» **ACTIVITY**:
Copy out all lines of the material below in which "computer" occurs.

» **SOURCE MATERIAL**:

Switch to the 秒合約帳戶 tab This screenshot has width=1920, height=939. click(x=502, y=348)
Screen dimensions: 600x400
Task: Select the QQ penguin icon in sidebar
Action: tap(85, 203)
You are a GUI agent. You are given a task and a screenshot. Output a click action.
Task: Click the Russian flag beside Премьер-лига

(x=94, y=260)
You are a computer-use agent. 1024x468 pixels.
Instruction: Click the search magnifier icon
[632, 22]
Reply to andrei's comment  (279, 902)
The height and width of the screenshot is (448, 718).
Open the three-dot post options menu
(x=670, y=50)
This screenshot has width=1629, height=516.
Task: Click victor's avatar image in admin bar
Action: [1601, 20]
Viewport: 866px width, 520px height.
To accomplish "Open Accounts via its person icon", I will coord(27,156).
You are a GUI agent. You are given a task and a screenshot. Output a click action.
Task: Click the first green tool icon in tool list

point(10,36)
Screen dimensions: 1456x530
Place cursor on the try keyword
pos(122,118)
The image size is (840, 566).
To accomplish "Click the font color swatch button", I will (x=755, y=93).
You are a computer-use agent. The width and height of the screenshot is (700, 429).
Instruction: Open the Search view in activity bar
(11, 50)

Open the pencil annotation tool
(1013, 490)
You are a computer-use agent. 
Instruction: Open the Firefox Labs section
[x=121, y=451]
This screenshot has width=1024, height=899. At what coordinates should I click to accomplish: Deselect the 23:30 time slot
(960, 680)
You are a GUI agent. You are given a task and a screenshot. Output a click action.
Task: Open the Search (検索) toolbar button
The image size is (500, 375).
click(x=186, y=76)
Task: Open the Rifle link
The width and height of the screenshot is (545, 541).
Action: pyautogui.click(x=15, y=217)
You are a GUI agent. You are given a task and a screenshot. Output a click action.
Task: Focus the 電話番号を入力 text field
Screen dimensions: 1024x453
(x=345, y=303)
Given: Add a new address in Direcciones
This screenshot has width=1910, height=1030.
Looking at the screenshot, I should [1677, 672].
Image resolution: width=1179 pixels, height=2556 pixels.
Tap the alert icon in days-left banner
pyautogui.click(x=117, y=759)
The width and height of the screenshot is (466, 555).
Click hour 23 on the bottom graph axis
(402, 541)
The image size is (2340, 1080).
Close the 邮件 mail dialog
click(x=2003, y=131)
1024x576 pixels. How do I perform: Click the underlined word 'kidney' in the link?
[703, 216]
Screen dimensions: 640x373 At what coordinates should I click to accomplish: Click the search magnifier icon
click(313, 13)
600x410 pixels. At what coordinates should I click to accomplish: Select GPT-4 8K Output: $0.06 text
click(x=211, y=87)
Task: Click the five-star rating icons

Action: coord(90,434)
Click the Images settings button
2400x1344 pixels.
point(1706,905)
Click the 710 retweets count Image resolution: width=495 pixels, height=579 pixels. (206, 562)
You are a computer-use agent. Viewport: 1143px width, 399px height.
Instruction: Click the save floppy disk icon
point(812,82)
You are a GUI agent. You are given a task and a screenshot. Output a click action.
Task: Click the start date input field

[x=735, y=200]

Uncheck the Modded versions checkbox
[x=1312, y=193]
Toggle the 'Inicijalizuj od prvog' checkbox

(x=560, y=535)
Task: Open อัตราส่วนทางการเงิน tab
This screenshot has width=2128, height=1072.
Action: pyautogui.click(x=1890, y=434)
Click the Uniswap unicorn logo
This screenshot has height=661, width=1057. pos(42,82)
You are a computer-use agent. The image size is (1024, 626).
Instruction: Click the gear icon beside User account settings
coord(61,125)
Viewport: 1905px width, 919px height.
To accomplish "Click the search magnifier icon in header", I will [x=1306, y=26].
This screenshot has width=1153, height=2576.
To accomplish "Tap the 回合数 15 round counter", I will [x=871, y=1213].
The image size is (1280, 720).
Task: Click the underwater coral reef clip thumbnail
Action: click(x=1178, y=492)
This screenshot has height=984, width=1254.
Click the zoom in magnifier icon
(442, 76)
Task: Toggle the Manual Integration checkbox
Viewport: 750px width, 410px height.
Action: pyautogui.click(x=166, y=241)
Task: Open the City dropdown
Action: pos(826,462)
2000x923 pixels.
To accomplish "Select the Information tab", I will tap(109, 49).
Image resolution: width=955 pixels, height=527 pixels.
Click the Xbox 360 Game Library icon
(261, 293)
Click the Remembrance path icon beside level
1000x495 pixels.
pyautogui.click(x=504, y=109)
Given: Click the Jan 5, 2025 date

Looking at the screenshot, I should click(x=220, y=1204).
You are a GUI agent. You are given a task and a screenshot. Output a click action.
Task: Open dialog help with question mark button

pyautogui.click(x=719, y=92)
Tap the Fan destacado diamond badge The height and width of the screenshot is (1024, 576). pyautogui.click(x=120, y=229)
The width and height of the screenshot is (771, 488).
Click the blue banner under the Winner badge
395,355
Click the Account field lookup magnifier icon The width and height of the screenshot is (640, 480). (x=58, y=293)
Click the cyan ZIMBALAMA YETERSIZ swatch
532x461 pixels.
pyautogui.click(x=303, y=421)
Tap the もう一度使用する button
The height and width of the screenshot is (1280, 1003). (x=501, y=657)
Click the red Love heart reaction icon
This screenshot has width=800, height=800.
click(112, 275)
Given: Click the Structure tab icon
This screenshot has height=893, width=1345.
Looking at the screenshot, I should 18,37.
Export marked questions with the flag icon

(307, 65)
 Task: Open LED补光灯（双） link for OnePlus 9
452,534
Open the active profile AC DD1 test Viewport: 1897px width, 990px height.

» **EXERCISE OUTPUT**:
You are a computer-use agent. 1024x468 pixels.
You are a computer-use agent. The width and height of the screenshot is (700, 429).
You are a computer-use agent. 
You are a computer-use agent. Viewport: 1143px width, 399px height.
You are a computer-use agent. The image size is (1024, 626).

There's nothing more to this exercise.